━━━ INPUT

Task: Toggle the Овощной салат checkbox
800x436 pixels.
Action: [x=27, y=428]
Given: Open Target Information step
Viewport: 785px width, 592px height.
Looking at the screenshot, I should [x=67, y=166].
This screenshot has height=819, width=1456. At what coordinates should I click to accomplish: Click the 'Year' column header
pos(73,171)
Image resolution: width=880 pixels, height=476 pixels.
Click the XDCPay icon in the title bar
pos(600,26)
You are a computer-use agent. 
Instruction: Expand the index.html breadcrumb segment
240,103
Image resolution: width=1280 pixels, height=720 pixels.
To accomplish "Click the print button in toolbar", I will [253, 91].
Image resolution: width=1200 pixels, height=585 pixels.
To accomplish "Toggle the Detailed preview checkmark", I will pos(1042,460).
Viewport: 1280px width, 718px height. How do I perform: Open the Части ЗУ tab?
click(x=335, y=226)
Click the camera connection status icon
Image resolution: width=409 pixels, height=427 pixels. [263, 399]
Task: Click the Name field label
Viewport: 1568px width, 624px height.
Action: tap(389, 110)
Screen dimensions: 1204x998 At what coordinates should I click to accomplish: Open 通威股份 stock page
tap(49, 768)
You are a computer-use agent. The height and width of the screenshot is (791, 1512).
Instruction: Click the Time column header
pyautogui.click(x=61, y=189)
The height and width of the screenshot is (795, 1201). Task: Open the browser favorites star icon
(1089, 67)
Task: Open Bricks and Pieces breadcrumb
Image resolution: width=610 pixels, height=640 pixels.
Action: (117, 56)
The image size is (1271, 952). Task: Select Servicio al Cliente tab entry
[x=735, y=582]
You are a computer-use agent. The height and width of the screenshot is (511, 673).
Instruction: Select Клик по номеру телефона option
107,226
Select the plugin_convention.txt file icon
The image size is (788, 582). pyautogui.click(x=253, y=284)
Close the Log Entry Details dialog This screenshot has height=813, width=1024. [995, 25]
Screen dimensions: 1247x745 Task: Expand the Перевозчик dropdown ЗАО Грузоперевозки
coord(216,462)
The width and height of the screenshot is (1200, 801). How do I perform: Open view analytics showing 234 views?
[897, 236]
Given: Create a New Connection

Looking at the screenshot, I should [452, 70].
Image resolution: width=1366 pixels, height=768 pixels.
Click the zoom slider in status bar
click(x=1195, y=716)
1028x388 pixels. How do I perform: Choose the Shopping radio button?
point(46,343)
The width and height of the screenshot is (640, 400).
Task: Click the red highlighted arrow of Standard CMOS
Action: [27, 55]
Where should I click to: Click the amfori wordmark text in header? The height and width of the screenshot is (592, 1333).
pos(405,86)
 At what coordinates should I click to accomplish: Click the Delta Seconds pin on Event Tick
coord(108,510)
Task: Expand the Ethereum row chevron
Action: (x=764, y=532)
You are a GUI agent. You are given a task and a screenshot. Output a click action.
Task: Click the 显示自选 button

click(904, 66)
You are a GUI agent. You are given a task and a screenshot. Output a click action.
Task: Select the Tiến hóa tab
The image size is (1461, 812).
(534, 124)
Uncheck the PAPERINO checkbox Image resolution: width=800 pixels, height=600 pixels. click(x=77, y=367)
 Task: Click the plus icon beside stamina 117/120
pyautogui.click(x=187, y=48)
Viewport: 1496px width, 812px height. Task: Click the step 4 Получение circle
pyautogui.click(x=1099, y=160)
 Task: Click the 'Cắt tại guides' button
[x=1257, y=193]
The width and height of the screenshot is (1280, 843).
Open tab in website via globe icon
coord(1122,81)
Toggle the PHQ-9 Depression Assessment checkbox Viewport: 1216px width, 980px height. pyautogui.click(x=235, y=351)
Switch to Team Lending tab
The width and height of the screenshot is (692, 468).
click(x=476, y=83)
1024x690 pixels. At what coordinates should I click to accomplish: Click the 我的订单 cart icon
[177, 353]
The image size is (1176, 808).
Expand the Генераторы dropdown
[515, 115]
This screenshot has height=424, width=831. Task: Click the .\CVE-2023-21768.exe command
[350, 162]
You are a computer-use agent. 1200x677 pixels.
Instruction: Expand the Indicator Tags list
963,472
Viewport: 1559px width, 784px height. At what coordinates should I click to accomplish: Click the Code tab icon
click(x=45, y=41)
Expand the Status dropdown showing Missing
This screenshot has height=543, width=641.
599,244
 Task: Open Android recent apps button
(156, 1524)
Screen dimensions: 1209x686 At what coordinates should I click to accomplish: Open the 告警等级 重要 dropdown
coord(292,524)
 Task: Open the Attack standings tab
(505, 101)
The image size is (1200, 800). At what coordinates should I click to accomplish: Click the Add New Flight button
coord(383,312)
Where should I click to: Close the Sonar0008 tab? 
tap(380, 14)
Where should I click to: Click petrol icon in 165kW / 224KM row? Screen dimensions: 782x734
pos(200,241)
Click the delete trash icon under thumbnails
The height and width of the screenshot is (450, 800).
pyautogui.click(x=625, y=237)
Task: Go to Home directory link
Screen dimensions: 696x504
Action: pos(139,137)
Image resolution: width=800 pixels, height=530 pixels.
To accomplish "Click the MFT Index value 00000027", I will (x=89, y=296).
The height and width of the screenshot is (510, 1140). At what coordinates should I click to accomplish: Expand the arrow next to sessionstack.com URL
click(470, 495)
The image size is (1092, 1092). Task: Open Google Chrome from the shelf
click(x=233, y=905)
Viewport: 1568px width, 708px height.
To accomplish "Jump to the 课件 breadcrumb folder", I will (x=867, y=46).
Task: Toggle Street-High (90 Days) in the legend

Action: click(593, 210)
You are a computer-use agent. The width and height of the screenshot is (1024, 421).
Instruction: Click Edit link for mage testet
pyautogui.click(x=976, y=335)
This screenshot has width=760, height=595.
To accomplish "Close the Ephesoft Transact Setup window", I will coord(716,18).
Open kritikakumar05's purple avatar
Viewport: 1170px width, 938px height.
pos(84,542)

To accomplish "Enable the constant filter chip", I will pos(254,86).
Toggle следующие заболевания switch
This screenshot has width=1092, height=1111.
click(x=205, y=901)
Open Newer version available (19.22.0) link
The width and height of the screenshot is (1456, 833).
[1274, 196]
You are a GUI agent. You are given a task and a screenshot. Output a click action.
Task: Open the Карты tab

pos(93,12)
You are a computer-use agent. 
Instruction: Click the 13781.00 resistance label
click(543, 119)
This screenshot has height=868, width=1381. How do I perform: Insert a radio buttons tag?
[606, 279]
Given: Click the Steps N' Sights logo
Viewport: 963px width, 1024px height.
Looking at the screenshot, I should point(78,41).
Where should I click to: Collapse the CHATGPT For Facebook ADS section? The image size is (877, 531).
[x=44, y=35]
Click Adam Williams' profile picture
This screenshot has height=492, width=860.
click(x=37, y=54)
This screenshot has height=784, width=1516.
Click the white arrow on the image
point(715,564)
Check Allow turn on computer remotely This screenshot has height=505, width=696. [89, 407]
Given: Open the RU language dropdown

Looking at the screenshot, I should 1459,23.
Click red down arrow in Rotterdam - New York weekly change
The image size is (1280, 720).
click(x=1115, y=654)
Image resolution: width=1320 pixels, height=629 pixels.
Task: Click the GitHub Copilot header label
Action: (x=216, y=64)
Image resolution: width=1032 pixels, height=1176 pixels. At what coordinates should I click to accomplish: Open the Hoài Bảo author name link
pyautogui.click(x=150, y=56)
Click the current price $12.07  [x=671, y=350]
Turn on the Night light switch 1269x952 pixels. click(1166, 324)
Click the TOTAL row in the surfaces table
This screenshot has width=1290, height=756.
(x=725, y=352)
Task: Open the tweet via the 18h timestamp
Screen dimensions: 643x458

━━━━━━

WHAT TO WORK ON → Starting at the first line of the data above, please restate word for word every line up to and including the one that holds "Image resolution: width=1200", and add nothing else.

YOUR SOLUTION →
Task: Toggle the Овощной салат checkbox
800x436 pixels.
Action: [x=27, y=428]
Given: Open Target Information step
Viewport: 785px width, 592px height.
Looking at the screenshot, I should [x=67, y=166].
This screenshot has height=819, width=1456. At what coordinates should I click to accomplish: Click the 'Year' column header
pos(73,171)
Image resolution: width=880 pixels, height=476 pixels.
Click the XDCPay icon in the title bar
pos(600,26)
You are a computer-use agent. 
Instruction: Expand the index.html breadcrumb segment
240,103
Image resolution: width=1280 pixels, height=720 pixels.
To accomplish "Click the print button in toolbar", I will [253, 91].
Image resolution: width=1200 pixels, height=585 pixels.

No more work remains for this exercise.